WHAT YOU ARE ASKED TO DO:
Each line in the records below, from the one that contains "Where should I click to: Click the 2022" to the one that contains "The height and width of the screenshot is (1043, 1854).", should be reproduced exactly, the first and last included.
_ _ _ _ _ _ _
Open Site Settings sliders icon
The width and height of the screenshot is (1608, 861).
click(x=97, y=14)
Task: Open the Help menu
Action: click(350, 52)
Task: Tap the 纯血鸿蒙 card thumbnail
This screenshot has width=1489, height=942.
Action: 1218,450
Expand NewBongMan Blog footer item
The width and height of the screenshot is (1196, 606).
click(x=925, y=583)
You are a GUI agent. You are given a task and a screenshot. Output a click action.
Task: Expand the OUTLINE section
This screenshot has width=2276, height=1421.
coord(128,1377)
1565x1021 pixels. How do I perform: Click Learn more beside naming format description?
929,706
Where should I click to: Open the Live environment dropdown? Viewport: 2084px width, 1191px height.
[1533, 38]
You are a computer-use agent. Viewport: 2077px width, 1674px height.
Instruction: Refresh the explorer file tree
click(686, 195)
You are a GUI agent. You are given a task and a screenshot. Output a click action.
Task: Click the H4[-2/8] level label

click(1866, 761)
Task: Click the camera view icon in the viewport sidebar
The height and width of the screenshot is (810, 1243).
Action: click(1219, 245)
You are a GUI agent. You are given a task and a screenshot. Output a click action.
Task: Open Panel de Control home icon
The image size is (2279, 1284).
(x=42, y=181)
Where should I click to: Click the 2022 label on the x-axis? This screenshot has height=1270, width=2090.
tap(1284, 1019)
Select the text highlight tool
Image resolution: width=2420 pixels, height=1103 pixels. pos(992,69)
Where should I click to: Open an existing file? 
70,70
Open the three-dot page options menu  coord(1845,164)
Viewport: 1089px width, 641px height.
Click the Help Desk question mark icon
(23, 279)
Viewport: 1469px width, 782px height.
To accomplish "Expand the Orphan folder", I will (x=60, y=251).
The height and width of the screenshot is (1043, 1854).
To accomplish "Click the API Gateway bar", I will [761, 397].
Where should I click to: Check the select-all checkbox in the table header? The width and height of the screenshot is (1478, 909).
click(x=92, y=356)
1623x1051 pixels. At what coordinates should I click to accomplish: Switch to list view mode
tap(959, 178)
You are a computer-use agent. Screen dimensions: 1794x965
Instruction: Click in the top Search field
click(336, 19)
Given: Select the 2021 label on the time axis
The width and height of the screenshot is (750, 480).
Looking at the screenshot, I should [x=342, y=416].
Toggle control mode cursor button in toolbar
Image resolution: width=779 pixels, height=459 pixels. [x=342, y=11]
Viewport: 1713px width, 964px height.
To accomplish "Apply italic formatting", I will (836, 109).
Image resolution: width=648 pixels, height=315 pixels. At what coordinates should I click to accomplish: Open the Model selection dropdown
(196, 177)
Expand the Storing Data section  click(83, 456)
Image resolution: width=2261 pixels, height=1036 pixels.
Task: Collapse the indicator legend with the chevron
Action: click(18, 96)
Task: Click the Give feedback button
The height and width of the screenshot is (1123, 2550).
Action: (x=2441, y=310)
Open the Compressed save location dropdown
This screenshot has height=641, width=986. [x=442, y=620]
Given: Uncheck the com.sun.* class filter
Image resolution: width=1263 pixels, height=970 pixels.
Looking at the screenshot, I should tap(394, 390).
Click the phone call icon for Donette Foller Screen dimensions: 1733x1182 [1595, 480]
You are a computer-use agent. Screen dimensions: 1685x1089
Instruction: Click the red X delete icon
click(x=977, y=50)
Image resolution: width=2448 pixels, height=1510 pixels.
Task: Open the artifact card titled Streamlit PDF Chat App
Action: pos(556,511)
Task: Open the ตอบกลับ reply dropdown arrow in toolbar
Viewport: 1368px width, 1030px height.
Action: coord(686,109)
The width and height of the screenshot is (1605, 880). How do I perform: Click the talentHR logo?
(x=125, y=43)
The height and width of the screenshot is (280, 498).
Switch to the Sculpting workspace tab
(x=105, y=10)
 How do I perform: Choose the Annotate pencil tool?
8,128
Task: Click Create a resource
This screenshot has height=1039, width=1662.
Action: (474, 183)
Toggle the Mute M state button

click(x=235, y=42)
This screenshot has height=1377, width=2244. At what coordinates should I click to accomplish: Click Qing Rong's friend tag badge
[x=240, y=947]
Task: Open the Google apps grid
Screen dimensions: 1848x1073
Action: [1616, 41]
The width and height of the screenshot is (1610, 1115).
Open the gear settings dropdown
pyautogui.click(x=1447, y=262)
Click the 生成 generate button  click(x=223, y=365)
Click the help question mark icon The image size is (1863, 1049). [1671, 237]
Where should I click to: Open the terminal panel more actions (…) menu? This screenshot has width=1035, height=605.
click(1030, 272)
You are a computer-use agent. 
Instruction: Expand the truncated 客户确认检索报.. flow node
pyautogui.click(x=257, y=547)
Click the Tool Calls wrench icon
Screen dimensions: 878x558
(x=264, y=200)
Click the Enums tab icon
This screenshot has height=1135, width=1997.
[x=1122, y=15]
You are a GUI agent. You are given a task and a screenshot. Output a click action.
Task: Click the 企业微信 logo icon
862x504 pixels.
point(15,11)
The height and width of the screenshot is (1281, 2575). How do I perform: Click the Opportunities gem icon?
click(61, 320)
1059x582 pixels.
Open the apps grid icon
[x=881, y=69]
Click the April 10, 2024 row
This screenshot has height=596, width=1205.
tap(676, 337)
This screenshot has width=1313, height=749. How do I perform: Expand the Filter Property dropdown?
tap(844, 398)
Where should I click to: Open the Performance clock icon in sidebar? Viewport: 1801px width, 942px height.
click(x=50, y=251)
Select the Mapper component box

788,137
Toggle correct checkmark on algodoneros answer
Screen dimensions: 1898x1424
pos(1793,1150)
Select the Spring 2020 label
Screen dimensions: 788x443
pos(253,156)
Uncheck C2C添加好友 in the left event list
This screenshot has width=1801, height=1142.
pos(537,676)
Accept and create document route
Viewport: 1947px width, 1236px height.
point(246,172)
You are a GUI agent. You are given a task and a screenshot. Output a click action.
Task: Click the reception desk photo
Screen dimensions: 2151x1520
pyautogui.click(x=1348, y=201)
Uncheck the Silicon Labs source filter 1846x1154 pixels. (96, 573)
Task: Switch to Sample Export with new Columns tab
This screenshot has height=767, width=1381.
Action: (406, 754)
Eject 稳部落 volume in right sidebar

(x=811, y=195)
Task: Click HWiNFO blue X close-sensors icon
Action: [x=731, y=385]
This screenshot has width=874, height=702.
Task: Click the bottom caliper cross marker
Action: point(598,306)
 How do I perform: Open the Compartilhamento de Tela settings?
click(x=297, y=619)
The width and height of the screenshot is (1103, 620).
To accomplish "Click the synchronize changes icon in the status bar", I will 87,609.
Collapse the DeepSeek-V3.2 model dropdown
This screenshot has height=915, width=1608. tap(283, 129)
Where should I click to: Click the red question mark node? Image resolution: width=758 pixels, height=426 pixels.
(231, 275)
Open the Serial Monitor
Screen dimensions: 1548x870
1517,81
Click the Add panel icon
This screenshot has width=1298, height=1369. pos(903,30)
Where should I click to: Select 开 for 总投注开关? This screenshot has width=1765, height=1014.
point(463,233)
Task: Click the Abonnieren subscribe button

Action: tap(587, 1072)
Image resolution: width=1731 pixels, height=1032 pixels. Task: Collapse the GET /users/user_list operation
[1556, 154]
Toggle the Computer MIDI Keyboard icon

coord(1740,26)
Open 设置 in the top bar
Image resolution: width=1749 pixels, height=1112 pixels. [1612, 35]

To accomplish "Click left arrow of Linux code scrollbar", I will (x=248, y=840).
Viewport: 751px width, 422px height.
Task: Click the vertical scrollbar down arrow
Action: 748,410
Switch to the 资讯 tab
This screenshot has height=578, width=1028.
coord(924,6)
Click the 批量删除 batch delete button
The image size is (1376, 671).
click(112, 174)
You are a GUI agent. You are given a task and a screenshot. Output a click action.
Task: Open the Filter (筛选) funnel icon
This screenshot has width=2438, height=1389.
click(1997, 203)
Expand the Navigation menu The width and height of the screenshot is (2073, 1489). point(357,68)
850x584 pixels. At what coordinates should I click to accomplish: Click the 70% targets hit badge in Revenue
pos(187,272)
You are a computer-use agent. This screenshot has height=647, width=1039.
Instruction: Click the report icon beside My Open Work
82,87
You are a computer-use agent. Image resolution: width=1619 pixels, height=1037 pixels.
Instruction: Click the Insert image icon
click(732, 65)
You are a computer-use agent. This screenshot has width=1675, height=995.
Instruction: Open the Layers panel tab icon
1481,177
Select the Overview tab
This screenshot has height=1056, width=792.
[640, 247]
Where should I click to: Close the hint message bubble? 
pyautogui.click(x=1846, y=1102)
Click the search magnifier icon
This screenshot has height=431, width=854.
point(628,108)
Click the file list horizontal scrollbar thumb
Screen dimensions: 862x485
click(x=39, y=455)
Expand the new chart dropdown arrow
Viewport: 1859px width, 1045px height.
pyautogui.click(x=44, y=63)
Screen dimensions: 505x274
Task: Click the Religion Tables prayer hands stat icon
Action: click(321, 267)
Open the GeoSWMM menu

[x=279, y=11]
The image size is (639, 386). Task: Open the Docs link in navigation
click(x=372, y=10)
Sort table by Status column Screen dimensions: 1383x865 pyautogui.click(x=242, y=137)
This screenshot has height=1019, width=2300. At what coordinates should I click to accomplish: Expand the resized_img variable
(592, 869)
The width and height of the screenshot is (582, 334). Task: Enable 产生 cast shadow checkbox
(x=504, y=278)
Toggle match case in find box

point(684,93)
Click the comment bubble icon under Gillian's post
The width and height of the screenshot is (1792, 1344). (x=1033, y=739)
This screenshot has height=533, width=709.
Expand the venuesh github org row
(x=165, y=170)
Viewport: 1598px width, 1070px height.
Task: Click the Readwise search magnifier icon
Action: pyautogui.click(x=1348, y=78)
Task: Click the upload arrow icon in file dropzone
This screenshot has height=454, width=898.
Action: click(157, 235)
_ _ _ _ _ _ _
COMPLETED TASK:
Where should I click to: Click the 2022 label on the x-axis? This screenshot has height=1270, width=2090.
tap(1284, 1019)
Select the text highlight tool
Image resolution: width=2420 pixels, height=1103 pixels. pos(992,69)
Where should I click to: Open an existing file? 
70,70
Open the three-dot page options menu  coord(1845,164)
Viewport: 1089px width, 641px height.
Click the Help Desk question mark icon
(23, 279)
Viewport: 1469px width, 782px height.
To accomplish "Expand the Orphan folder", I will (x=60, y=251).
The height and width of the screenshot is (1043, 1854).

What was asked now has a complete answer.